EXERCISE REQUIREMENTS →
Look through the entries below and count every line in which "width" appears; reply with the number only.

# # # # # # #

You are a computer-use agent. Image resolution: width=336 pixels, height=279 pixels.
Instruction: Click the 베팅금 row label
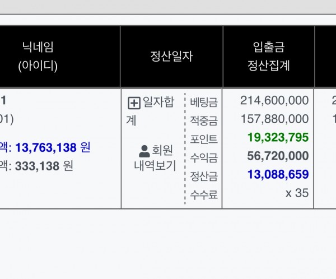(x=203, y=102)
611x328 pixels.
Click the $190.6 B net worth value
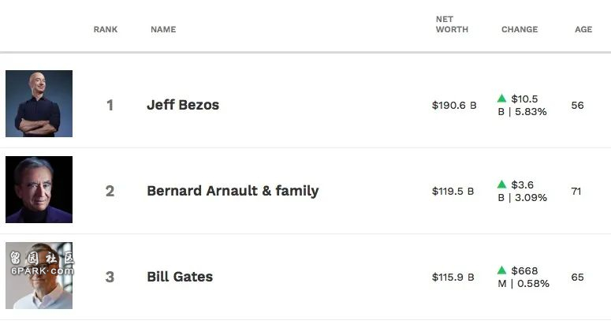click(x=454, y=105)
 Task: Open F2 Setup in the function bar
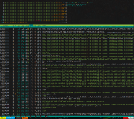click(8, 116)
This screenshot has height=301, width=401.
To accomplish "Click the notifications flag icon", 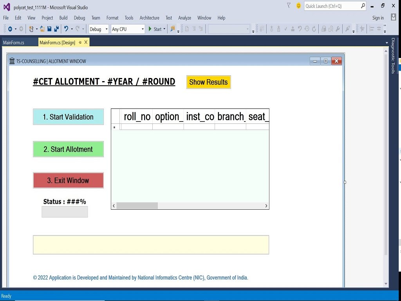I will pos(289,5).
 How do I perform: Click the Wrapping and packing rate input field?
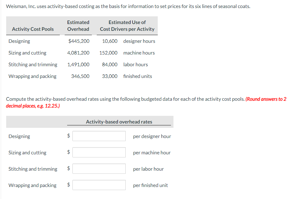[99, 185]
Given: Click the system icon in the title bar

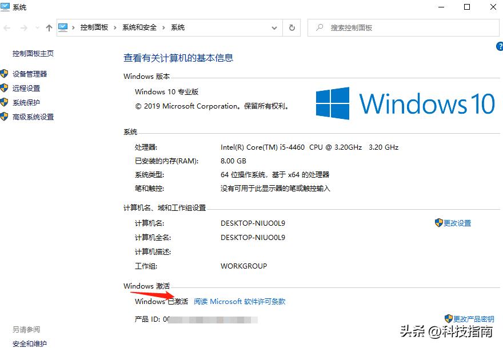Looking at the screenshot, I should 6,7.
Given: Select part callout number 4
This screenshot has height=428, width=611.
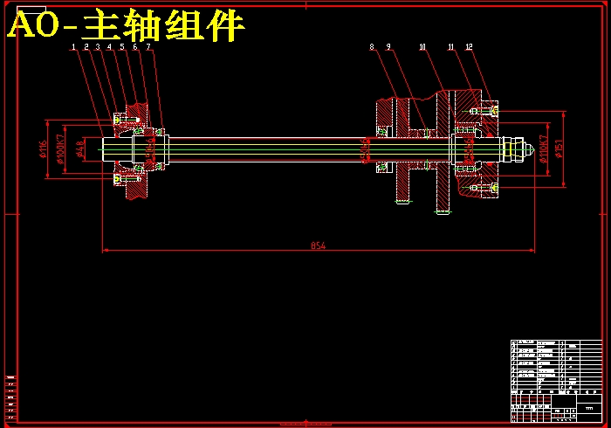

# # # # # # #

REPLY →
3